Arriving with the early trains give one the opportunity to see a city wakening up. Sights, places and streets, that are overcrowded two or three hours later, have their own charm in their abandonment in the light of the rising sun, which even captivates late sleepers like me. However, that is not the main reason to go to Verona in winter. The Fondazione Verona per l’Arena organizes an annual Nativity exhibition in the arena. Due to constructing work, the 35th exhibition had to move to the Palazzo della Gran Guardia but was still marvellous. More than 400 nativity scenes from all over the world were shown. The focus were of course Italian cribs with their richness of detail. It was a sublime exhibition, which justifies going to Verona in the off-opera-season.
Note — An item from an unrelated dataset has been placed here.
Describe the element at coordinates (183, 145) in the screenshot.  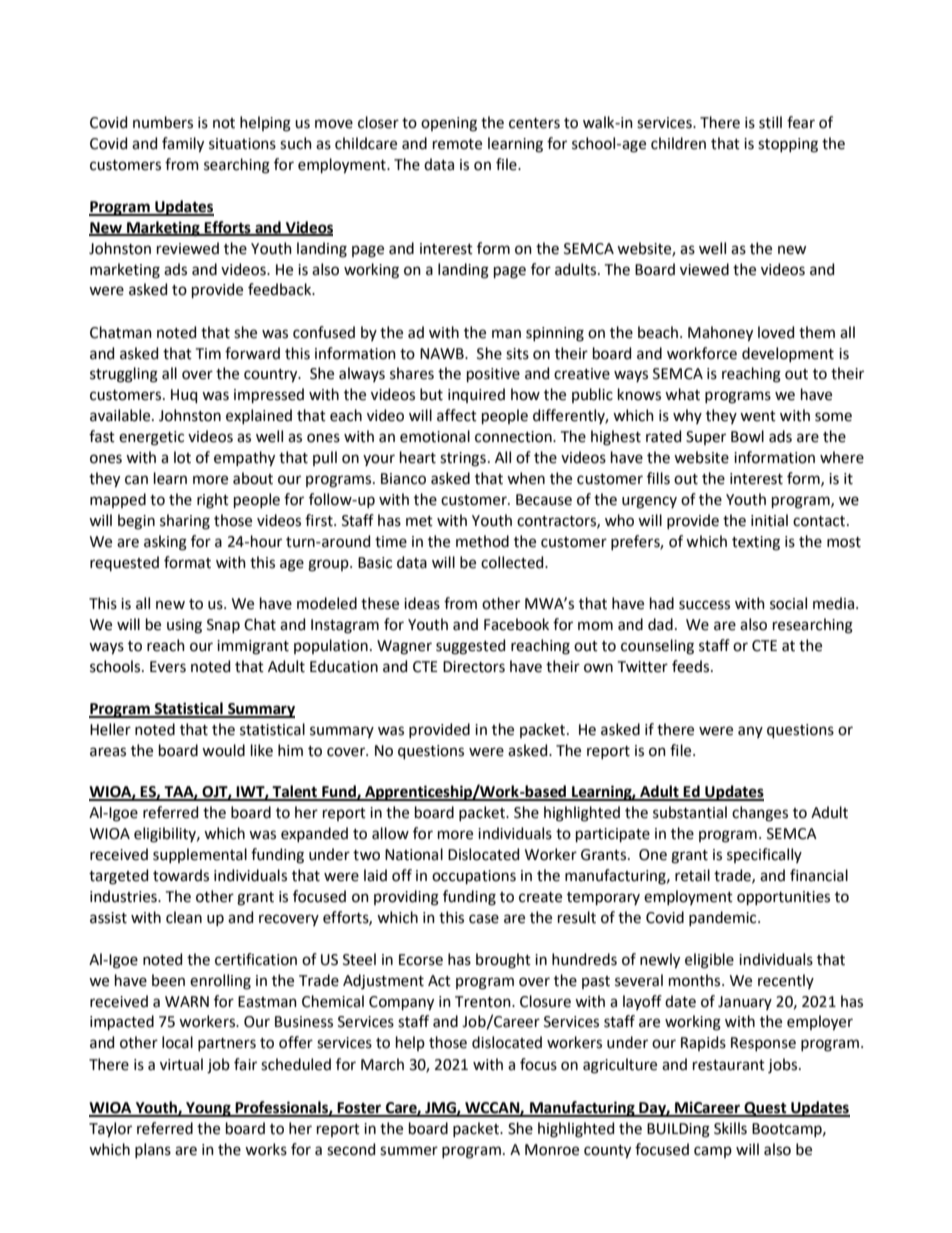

Nevertheless one can visit the arena, yet cheaper than in summer. During the cooler season, the entrance is only 1,00 Euro on the first Sunday of each month. The climb is wearisome, the view spectacular. All the other sights are open, too. A lot of people follow the tracks of the most famous lovers in the world, whereat they don’t care that they are wilfully duped. Many tourist flock in the backyard of a house to see the most famous balcony – the one on which Romeo should have behold his Juliet. Had Romeo really stood here, he would have had to wait a very long time. It was in the 1930ies when a former sarcophagus was put on the back wall of a house that is today promoted to tourist as the house of the Capulet family. (I guess it does not matter anyway that there is never ever mentioned a balcony in Shakespeare’s play.) "Though this be madness, yet there is method in’t." – quoting another Shakespearean hero. Lord Byron, Heinrich Heine or Charles Dickens already told from their visit of Juliet’s tomb. We passed it by chance and were astonished to find a wedding party there. I am either not enough romantically or morbidly mined to find this a nice wedding location. Fortunately, Verona, with its many old churches or the Castelvecchio, including its art collection, offers historically more challenging sites.
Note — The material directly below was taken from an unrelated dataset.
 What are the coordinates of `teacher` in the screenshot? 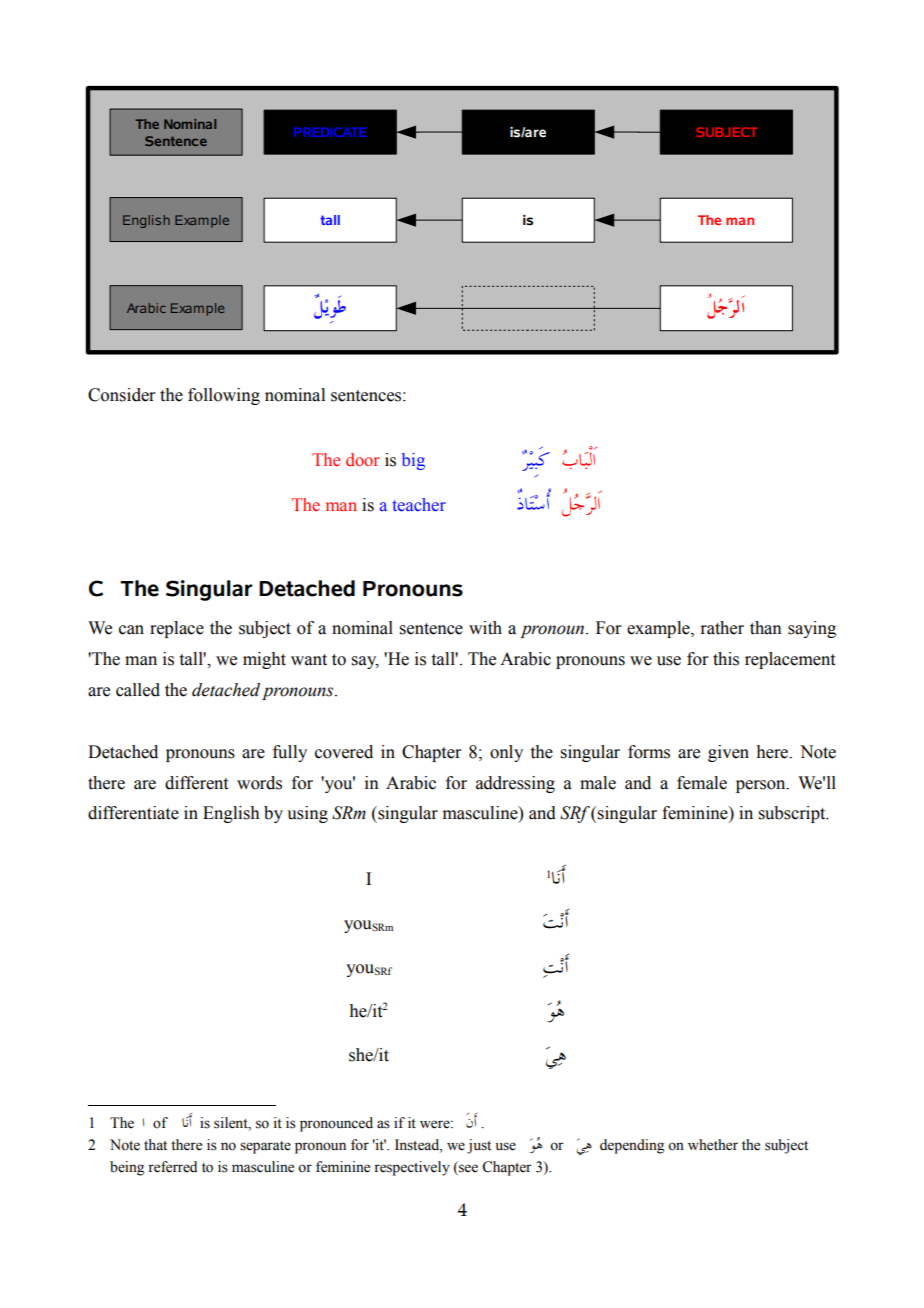 It's located at (419, 505).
What would an Advent trip be without a Christmas market? Verona has serval, which do not differ much from everyday markets. But diabetics should avoid the market on the Piazza Bra. One huge candy stall next to the other: metres-long liquorice ropes, tons of meringues, countless varieties of roasted nuts, baskets of almond pastes, giant candy canes, even a chocolate kebab and many fried biscuits with an industrially made hazelnut cream that seems to have replaced pasta and pizza as Italian national dish. I did not buy anything, because if you want delicious sweeties in Verona you visit the cosy Pasticceria Flego.
Visiting Verona is always worth the effort, especially during the Advent season. Admittedly, it is a bit crowded and the markets do not just spread Christmas spirit, but the awesome nativity scene exhibition and a stop at Flego provide some relaxation during the hectic pre-Christmas period.